Thursday, August 01, 2024

Inside the “Broletariat Revolution”

The past few years have been tough for tech billionaires: after more than a decade of being hailed as visionaries, they’re no longer getting a free pass from an uncritical media, and it seems to have broken their brains. As Zoë Bernard details for Business Insider, many of them have responded to the loss of Unassailable Demigod status by going in house—launching a slew of podcasts and other owned media channels that let them tell their story, their way. Fascinating that “telling their story” so often involves the same hobby horses of the galaxy brains who rail against “wokeism.”

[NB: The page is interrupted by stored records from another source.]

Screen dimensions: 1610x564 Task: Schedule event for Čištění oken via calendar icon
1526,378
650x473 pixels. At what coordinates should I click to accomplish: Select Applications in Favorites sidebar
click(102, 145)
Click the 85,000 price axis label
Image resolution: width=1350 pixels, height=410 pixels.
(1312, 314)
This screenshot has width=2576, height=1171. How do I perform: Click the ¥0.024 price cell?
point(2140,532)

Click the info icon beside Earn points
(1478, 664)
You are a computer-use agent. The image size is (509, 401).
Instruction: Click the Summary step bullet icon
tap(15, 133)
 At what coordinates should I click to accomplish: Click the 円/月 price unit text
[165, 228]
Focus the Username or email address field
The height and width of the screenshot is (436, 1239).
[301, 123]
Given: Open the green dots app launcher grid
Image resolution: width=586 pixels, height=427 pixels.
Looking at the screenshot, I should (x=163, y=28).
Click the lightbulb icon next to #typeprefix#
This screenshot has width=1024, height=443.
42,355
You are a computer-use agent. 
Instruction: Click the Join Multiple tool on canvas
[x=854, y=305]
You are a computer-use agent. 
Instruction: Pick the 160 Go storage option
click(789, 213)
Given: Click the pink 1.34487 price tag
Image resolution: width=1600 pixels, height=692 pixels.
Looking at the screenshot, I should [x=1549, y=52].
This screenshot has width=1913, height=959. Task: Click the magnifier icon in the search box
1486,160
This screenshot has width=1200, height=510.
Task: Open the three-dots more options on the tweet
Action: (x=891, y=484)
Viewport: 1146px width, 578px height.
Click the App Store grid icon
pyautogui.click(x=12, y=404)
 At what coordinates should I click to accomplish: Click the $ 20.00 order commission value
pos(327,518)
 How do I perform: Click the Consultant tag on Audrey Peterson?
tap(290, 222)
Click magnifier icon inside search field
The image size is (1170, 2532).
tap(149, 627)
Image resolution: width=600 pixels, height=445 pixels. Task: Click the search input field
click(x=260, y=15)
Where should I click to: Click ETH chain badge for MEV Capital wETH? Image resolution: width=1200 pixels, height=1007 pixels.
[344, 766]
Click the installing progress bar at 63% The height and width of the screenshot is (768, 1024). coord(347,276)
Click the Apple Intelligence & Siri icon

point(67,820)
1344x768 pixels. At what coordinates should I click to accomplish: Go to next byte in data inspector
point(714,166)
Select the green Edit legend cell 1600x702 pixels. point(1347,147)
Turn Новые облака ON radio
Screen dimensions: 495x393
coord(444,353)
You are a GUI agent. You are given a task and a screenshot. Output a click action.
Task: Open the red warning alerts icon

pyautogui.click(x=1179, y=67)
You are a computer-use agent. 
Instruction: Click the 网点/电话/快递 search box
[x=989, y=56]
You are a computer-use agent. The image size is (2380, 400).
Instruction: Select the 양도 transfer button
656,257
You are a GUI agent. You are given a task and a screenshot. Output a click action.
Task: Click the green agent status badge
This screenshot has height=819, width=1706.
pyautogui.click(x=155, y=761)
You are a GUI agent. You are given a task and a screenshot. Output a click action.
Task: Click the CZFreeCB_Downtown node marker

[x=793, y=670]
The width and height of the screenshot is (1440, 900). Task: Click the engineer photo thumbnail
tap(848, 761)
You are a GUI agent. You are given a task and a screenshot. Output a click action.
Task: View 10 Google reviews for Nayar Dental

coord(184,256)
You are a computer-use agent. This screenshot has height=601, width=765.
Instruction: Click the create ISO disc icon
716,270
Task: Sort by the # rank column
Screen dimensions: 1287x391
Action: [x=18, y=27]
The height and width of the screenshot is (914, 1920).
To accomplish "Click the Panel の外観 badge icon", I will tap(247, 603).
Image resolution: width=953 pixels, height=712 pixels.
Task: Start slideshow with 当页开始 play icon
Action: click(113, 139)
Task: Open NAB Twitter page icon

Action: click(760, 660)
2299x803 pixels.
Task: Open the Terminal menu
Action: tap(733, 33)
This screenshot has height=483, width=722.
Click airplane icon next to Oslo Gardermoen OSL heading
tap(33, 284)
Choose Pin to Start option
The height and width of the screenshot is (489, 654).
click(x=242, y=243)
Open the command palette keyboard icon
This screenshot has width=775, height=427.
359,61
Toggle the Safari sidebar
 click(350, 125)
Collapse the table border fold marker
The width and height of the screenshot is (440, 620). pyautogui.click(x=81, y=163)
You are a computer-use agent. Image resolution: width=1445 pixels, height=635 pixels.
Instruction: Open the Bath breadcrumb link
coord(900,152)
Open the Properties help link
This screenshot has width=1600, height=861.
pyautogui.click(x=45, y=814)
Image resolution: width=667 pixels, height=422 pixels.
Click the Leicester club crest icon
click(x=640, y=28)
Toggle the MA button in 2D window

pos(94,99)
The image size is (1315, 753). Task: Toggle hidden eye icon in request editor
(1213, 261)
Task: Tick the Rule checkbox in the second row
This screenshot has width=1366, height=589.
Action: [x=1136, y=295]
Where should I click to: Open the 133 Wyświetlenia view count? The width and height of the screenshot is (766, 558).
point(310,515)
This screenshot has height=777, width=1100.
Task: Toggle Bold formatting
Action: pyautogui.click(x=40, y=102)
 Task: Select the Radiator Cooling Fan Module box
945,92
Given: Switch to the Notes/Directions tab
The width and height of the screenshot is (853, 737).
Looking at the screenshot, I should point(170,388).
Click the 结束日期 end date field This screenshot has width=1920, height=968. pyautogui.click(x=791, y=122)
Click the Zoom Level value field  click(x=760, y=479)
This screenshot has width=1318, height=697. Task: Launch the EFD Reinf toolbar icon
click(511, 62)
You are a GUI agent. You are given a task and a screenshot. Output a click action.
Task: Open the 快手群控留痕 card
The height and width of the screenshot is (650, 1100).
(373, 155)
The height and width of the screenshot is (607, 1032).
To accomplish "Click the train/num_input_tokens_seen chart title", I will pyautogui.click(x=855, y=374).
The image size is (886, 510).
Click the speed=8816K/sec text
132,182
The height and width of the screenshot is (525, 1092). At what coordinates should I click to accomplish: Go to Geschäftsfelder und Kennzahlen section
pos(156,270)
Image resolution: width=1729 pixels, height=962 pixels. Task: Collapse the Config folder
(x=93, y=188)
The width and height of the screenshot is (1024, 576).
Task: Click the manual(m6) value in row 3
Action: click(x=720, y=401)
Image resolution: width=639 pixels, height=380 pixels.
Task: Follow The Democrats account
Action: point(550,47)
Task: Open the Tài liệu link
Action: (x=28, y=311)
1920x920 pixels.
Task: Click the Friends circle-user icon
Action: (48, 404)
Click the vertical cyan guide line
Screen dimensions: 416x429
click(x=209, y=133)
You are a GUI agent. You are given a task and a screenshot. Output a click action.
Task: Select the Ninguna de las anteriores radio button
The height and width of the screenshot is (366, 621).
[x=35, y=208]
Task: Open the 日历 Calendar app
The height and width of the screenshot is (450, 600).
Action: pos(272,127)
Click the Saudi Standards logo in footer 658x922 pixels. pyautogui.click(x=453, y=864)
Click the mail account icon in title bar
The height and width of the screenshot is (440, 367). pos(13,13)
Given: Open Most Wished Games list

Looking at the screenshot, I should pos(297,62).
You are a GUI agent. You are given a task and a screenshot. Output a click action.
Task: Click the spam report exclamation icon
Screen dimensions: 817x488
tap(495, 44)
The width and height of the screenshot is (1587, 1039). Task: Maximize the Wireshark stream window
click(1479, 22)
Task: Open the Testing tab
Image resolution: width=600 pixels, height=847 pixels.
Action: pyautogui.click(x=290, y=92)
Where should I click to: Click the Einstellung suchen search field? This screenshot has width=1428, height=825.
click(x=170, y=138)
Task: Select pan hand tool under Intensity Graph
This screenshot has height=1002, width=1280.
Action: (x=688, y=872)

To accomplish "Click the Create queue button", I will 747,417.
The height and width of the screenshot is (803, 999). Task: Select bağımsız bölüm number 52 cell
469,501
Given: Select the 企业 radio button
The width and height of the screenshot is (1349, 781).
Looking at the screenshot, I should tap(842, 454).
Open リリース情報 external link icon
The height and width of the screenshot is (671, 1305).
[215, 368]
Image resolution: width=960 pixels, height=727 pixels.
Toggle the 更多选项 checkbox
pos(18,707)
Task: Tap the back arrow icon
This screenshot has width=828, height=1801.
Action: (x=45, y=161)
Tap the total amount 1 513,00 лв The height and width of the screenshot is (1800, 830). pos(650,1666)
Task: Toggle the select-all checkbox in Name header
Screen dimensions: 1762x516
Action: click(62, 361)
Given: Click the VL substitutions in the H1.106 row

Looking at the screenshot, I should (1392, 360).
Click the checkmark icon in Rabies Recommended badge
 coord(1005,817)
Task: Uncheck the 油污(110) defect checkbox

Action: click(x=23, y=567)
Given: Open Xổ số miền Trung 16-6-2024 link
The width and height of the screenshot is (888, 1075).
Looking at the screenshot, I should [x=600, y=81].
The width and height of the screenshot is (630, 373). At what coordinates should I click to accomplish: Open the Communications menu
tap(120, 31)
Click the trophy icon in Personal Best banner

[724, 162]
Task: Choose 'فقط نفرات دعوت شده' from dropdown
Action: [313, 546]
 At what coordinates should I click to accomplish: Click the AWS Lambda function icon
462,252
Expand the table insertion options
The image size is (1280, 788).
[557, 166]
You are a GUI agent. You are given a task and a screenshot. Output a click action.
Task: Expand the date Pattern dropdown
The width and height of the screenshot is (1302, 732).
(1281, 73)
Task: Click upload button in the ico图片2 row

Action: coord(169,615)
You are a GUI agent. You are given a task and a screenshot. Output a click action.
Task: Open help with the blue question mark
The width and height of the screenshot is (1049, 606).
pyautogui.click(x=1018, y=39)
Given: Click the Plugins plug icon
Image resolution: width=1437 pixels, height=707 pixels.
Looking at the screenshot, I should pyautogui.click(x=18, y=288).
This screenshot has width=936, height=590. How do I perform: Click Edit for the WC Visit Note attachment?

The pro-tech media’s other adversaries are a constellation of government, corporate, and entertainment figures dubbed too reflexively anti-tech, too anti-growth, or too politically correct. On Pirate Wires, jeremiads have been written against Anthony Fauci, who “oversaw one of the greatest erosions of institutional trust in American history”; Ellen Pao, “the architect of tech’s #metoo movement”; DEI activists at Google; DEI at large; Disney, for its penchant for “girlboss protagonists”; and NPR’s CEO, Katherine Maher, for her “near perfect record of ideological opposition to Silicon Valley.” Though Solana has since moved to Miami, his fiercest ire on Pirate Wires remains fixed on San Francisco’s liberal politicians. A sampling of recent headlines: “How San Francisco Attracts and Traps Homeless Transplants,” “How San Francisco’s DEI Industrial Complex Works,” and “Inside SF Public Schools’ Shocking Health Curriculum.” “All-In” has similarly taken aim at figures including Fauci, George Soros, Joe Biden, and a host of California politicians.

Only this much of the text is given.